Start of SUPPLIED RECORDS
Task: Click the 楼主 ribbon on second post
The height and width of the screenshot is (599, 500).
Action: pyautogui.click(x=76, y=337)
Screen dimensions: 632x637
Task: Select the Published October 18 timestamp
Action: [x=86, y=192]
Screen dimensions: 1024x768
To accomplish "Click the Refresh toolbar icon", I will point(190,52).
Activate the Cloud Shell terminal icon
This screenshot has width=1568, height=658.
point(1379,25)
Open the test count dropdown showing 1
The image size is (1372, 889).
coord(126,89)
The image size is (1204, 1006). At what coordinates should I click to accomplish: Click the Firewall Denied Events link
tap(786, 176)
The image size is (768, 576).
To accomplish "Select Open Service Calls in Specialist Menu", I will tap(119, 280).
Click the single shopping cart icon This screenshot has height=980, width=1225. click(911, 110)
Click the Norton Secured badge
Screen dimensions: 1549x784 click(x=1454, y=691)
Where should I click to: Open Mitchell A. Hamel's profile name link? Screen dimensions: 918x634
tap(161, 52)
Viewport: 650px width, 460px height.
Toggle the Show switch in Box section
End of SUPPLIED RECORDS
# [PROBLEM TO SOLVE]
Rewrite all of the entries above, putting "basket" in place of "shopping cart" and leaving everything else untouched.

# [RESPONSE]
Task: Click the 楼主 ribbon on second post
The height and width of the screenshot is (599, 500).
Action: pyautogui.click(x=76, y=337)
Screen dimensions: 632x637
Task: Select the Published October 18 timestamp
Action: [x=86, y=192]
Screen dimensions: 1024x768
To accomplish "Click the Refresh toolbar icon", I will point(190,52).
Activate the Cloud Shell terminal icon
This screenshot has width=1568, height=658.
point(1379,25)
Open the test count dropdown showing 1
The image size is (1372, 889).
coord(126,89)
The image size is (1204, 1006). At what coordinates should I click to accomplish: Click the Firewall Denied Events link
tap(786, 176)
The image size is (768, 576).
To accomplish "Select Open Service Calls in Specialist Menu", I will tap(119, 280).
Click the single basket icon This screenshot has height=980, width=1225. click(911, 110)
Click the Norton Secured badge
Screen dimensions: 1549x784 click(x=1454, y=691)
Where should I click to: Open Mitchell A. Hamel's profile name link? Screen dimensions: 918x634
tap(161, 52)
Viewport: 650px width, 460px height.
Toggle the Show switch in Box section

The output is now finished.